SU-FF-T-230: Anomaly Characteristics Of Tissue Heterogeneity Curve From Three Commercially Available Tissue Characterization CT Phantoms

Abstract

Purpose: Uncorrected treatment plans for tissue heterogeneities can produce errors exceeding 30% of the prescribed dose. Tissue heterogeneity correction is made by acquiring a Hounsfield Units (HU) value versus electron density relationship and applied to imaged-based treatment planning systems. This relationship is determined by scanning a tissue characterization CT phantom containing plugs of different tissues (electron densities). This study investigates the quality and provides up-to-date data on three commercially available tissue characterization CT phantoms (model RMI465, RMI467, and CIRS062) scanned using a modern helical CT-Simulator scanner. Method and Materials: These CT phantoms were scanned on the GE helical lightspeed plus CT-Simulator scanner.
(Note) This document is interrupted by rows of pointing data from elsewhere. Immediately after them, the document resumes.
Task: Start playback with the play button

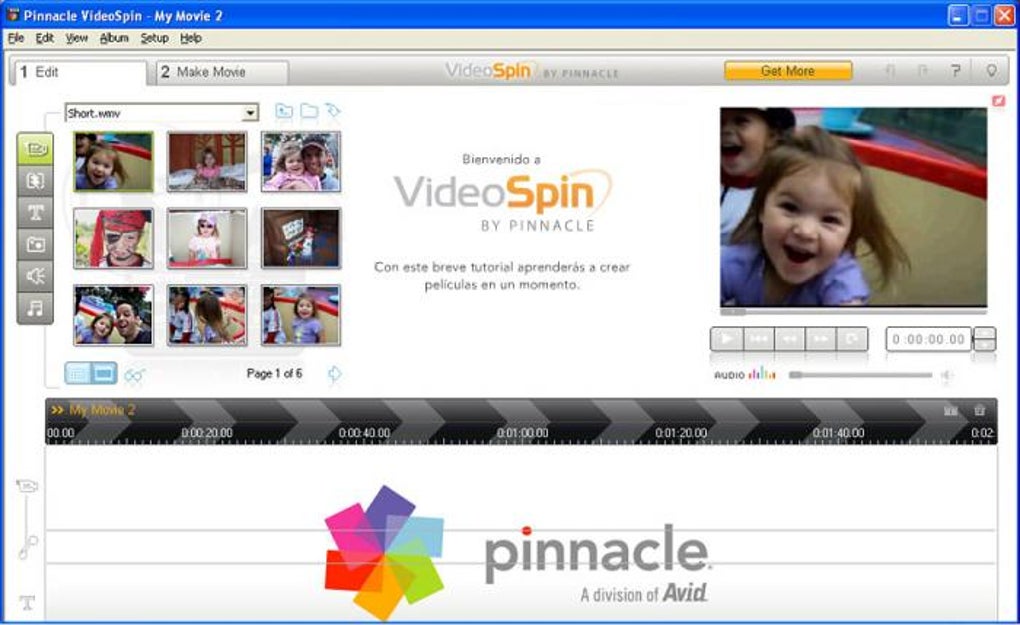Action: (x=727, y=339)
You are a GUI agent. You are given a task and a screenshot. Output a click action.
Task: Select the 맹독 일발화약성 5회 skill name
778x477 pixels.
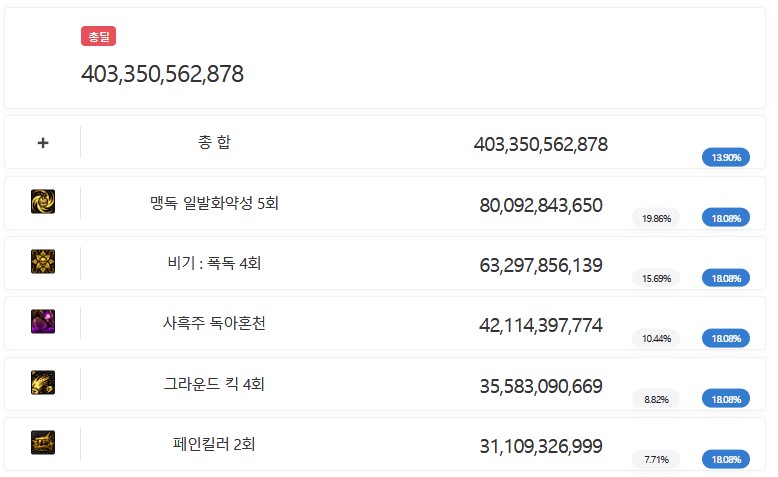tap(214, 203)
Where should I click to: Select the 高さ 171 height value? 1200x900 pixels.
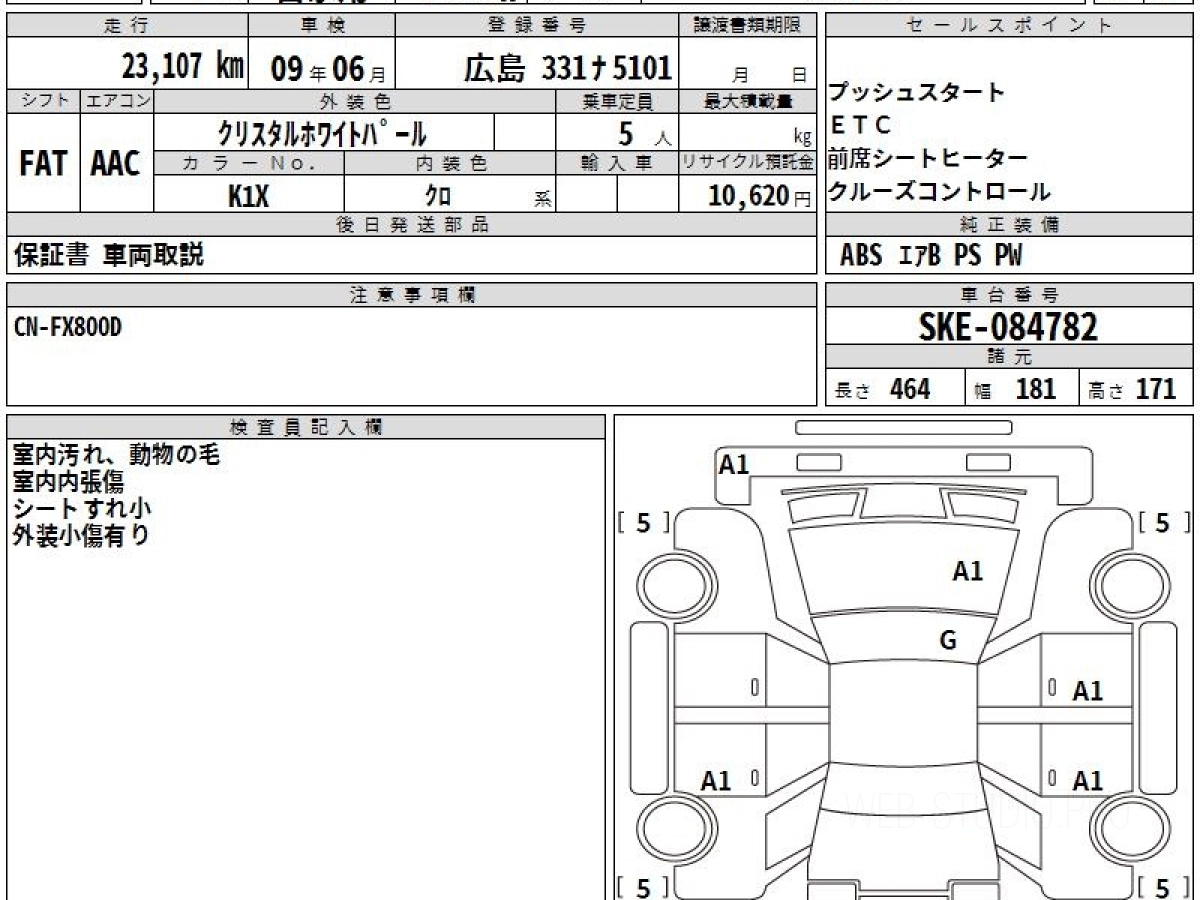tap(1137, 389)
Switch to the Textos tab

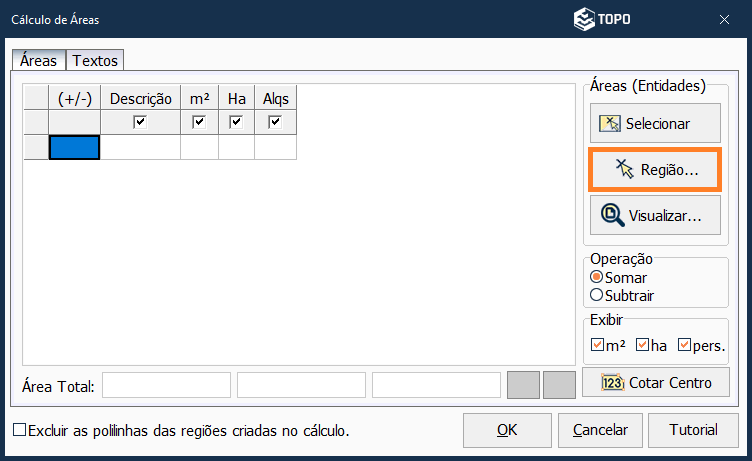(95, 61)
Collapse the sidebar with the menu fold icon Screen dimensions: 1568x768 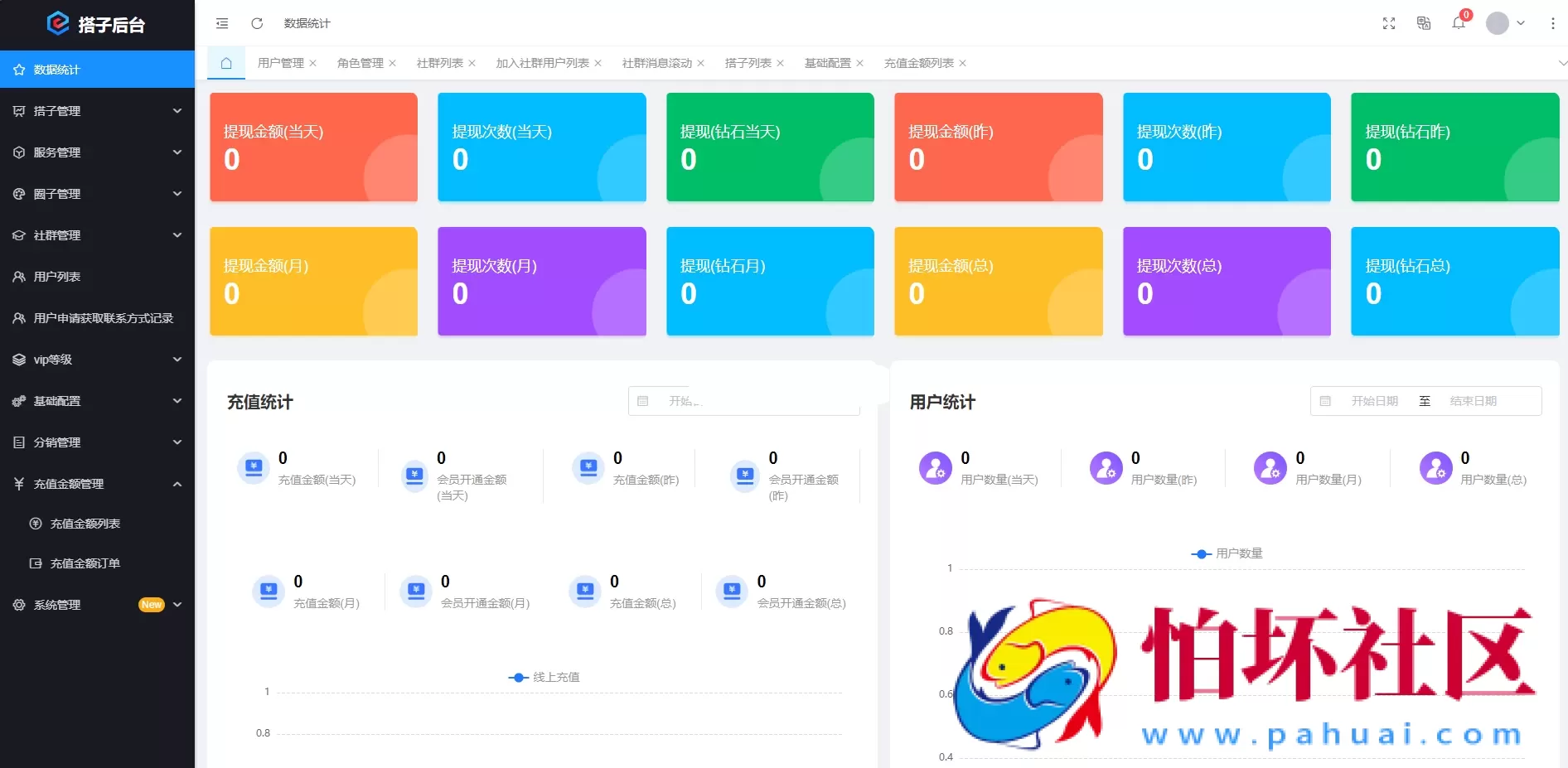pyautogui.click(x=222, y=23)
The phantom model RMI465 has 20 plugs while phantoms model RMI467 and CIRS062 have 17 plugs. The electron density ranges from 0.19 to 1.69. The scanning parameters for the abdomen (120 kV) with set slice thickness of 5 mm were used. Once the axial images of the CT phantom were acquired, a region of interest was drawn at the central area of each plug and the mean HU value and its standard deviation were determined. Results: The plotted HU values versus electron densities show scattered data points. One of the CT phantoms exhibiting inconsistent data may be due to chemical composition breakdown was excluded. Overall, the data points were scattered and hence direct input of measured HU values versus electron densities into the treatment planning systems for interpolation should be avoided. Instead, the data entered into the treatment planning systems should be based on fitted relationships. The data can be fitted with two linear equations. Conclusion: The HU values versus electron densities derived from commercial CT phantoms should be fitted before entering into treatment planning systems. The relationship consists of two linear equations with a point of inflection at a relative electron density of 1.0.